Farmers and representatives of traditional authorities in the northern regions are advocating the removal of the veterinary cordon fence to allow them to have access to the international beef market.
Those farming within the northern communal areas say they are suffering financially because they do not have access to the lucrative beef market or even access to the local market south of the redline.
Ondonga Traditional Authority secretary Frans Enkali says the redline can only be removed if the government recognises the traditional authorities in the country in their decision making policies.
“I suggest the Ministry of Agriculture, Water and Land Reform creates buffer zones to control the animal movement and diseases if they cannot completely remove the redline. This is the only solution and the movement of animals will be controlled better in that way,” he said.
Namibia National Farmers Union (NNFU) president Jason Emvula says the redline should be removed to allow northern farmers to benefit from the lucrative beef market and to be allowed to export beef products to Angola and Ghana.
“If we are all Namibians, let us take care of each other and please, let us benefit from the meat market here by supplying meat products to schools, hospitals and prison facilities this side,” he says.
Emvula says the union wants farmers within the northern communal areas to be allowed to export beef products to Angola and Ghana, because they are not requesting A-grade products and they have shown interest in beef products from the north of Namibia.

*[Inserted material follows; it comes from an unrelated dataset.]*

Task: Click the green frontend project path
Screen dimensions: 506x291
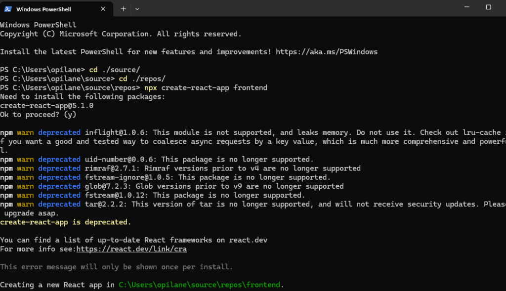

He says northern farmers are currently battling a severe drought and they do not have a market to export their livestock to.

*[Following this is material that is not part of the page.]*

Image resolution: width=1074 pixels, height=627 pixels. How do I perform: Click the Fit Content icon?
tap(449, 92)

Livestock and Livestock Products Board of Namibia regional manager John Utoni says the removal of the redline will result in dire consequences for the government and that it can only be removed if the farmers change the health status of their animals.
“You can go to foreign markets and say that your animals are healthy, they have no growth hormones, and they are tender and juicy, but if the European Union and the US say they can only export beef from certain countries and not Namibia because our market is infested with animal diseases, we will suffer the consequences . . . It doesn’t serve any purpose for one to go around looking for markets that pay peanuts. The market drives the production, you produce what the market wants and not the other way around. Change the animal health status first before you consider the markets,” he says.
During his 2024 state of the nation address, president Nangolo Mbumba indicated that he is of the view that the veterinary cordon fence, known as the redline, must be removed.
Swapo member of parliament and chairperson of the parliament standing committee on economics and public administration Natangwe Ithete is advocating the removal of the redline, citing that Namibian farmers are not farming livestock to produce and feed Europeans, while suppressing local farmers in the northern regions.
Ithete says he wants the redline removed and for farmers in the area to move their livestock products freely, without being victimised and denied access to markets.
“When we were fighting for this country, it does not matter which political party fought, but when Namibians were fighting to liberate themselves, did they go to Europe to ask for assistance? Did the Europeans assist us with anything? No, they were rather assisting South Africans to continue to colonise us, but now that we are independent and farming our own goods, we must produce goods to feed them?” he says.
“If that market gets closed, let it close. We do not care, this world has billions of people and out of those billions, there are thousands that will replace them,” Ithete says.
He said this during a public hearing at Oshakati yesterday, adding that farmers are not calling for the physical removal of the fence.
“The removal that we are talking about is to allow the people to transport their animals. Of course, the redline can remain so that it controls animal diseases. That one we will all agree on and we cannot go against it. Let us fix our border between Namibia and Angola and let the redline remain as a health control line, but not to prohibit me, as an ordinary farmer, from taking meat to Tsintsabis. It is so painful and we have to correct it,” he said.